Такси остановилось у резиденции Старика на Парк авеню. Я шел с предчувствием неотвратимого конца.
Прошел роскошный вестибюль и поднялся наверх неторопливым лифтом. Генри, мужская половина супружеской пары, ставшая неотъемлемой частью апартаментов Кэллингемов, открыл мне двери. Вокруг меня он вертелся со старомодной, скованной артритом угодливостью.
— Ах, мистер Хардинг, прошу вас…
Из библиотеки донесся голос Старика:
— Билл? Это ты, Билл?
Прошел по коридору из картин Дюфи, бездарно развешанных в полумраке, что, разумеется, Старик мог себе позволить. Двери в библиотеку были открыты. Я вошел.
И в лучшие времена Старик нагонял на меня страх. Теперь его, крупного и солидного, окруженного красными кожаными креслами и стеллажами книг, большинство которых, как это ни невероятно, он прочел, мой страх и чувство вины превратили в воплощенный символ возмездия.
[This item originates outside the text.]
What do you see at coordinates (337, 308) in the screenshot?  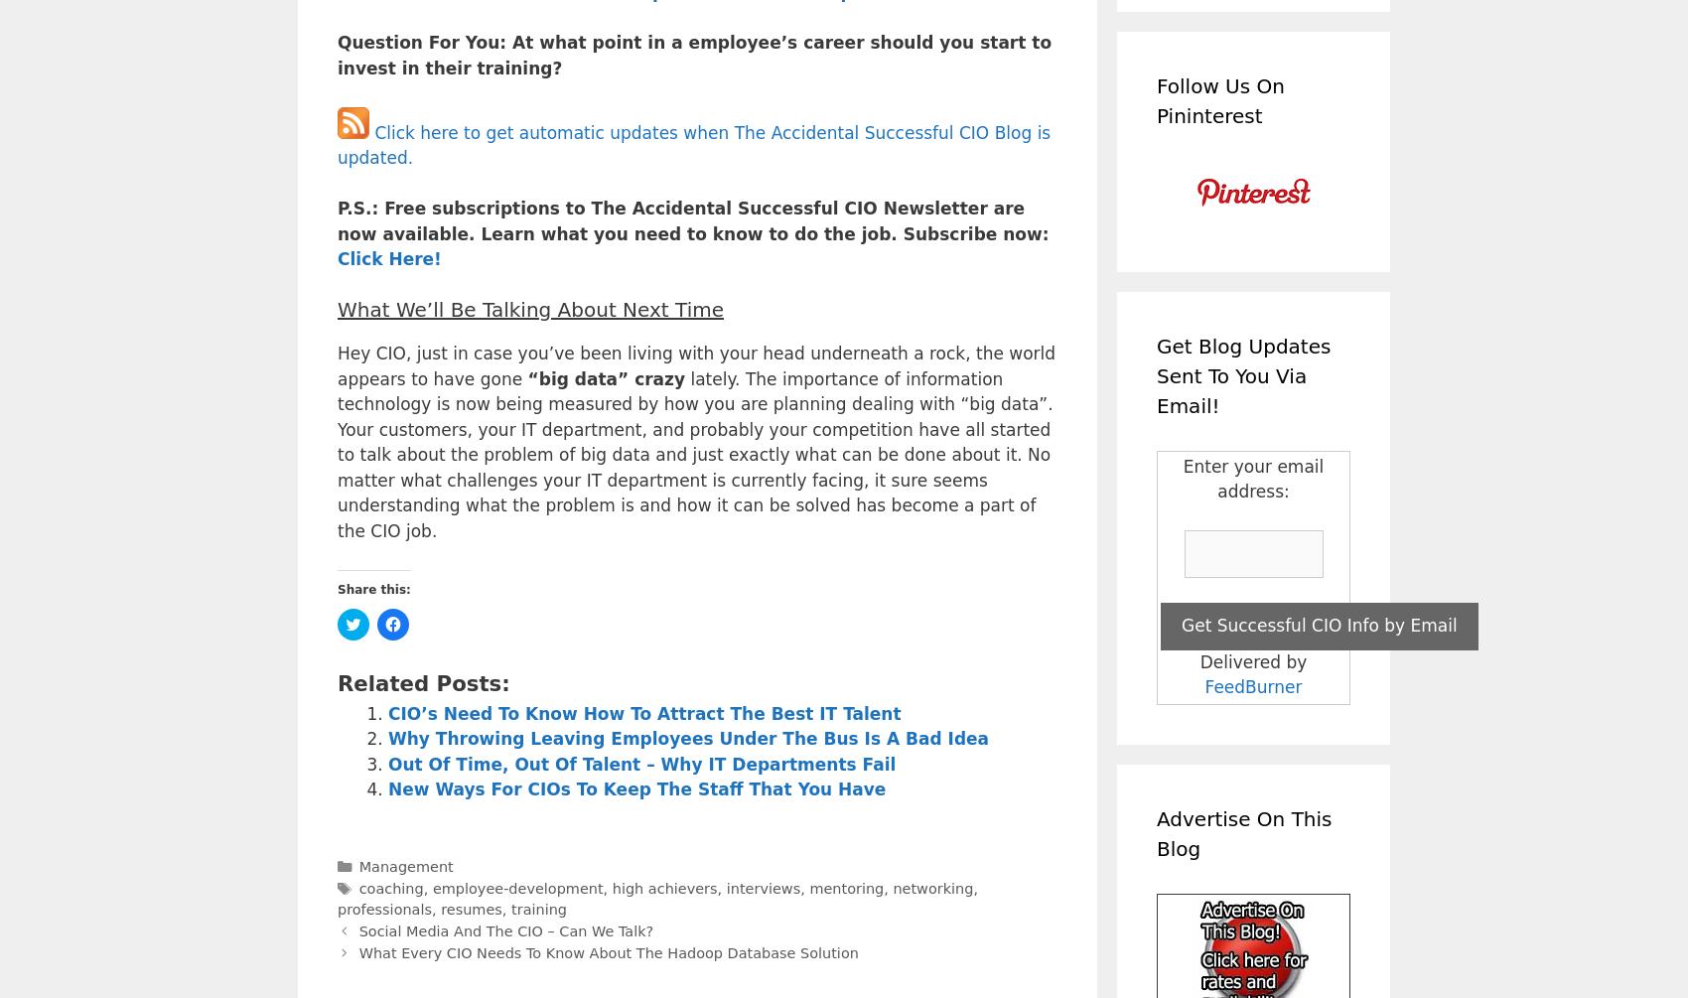 I see `'What We’ll Be Talking About Next Time'` at bounding box center [337, 308].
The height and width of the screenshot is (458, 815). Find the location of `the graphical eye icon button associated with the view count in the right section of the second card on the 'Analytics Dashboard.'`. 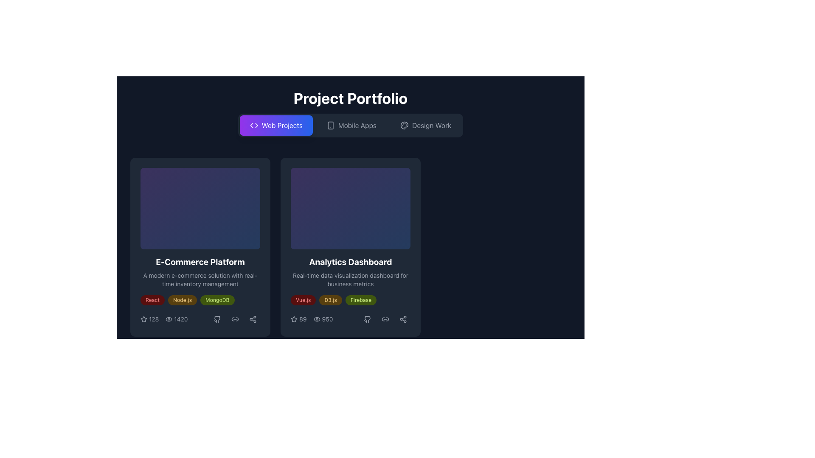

Весьма туманно представляя, чего можно от него ожидать, не сомневался в том, что это будет нечто ужасное. Когда он кинулся ко мне, я содрогнулся от предчувствия, что близится мой конец.
— Билли! Мальчик мой! Слава Богу, ты здесь. Нельзя терять ни секунды. Звонили из полиции. С минуты на минуту они могут быть здесь.
Он положил мне на плечи руки. Старик практически никогда никого не касался. Этот неожиданный контакт и благосклонное начало: «Билли! Мальчик мой!» смутно намекнули мне, что конец мой откладывается. Меня это настолько успокоило, что я начал его видеть, а не только представлять. Он казался измотанным, перепуганным стариком, гораздо старше, чем я его помнил. Но жабьи его глазки сверкали, как бриллианты, и в них читалась непреклонная решимость. Это выражение я прекрасно знал. Что бы ни случилось, для него это было страшным ударом. Он оказался в роли генерала, которого зажали в угол, но не победили. Вся личная неприязнь, которую он ко мне испытывал, ушла куда-то в сторону. Я оказался вдруг ему нужен, хотя бы для того, чтобы на меня опереться.
— Так послушайте, Билл, изложу вам факты. На прочее нет времени. Вчера я был в Бостоне. Вернулся в половине восьмого утра. В газетах прочел о Лэмбе. Когда пришел, Дафны дома не было. Постель ее осталась не тронута. Пришла она через полчаса. Я заставил ее все рассказать. Часть прошлой ночи она провела с Лэмбом; потом осталась одна. С этим у нее нет ничего общего. Можете мне поверить. Совершенно ничего.
Можно было предположить, что на него не могло подействовать ничего, кроме неприятностей, грозивших Дафне. Только я не думал о Дафне. Не мог думать ни о чем, кроме себя и Анжелики.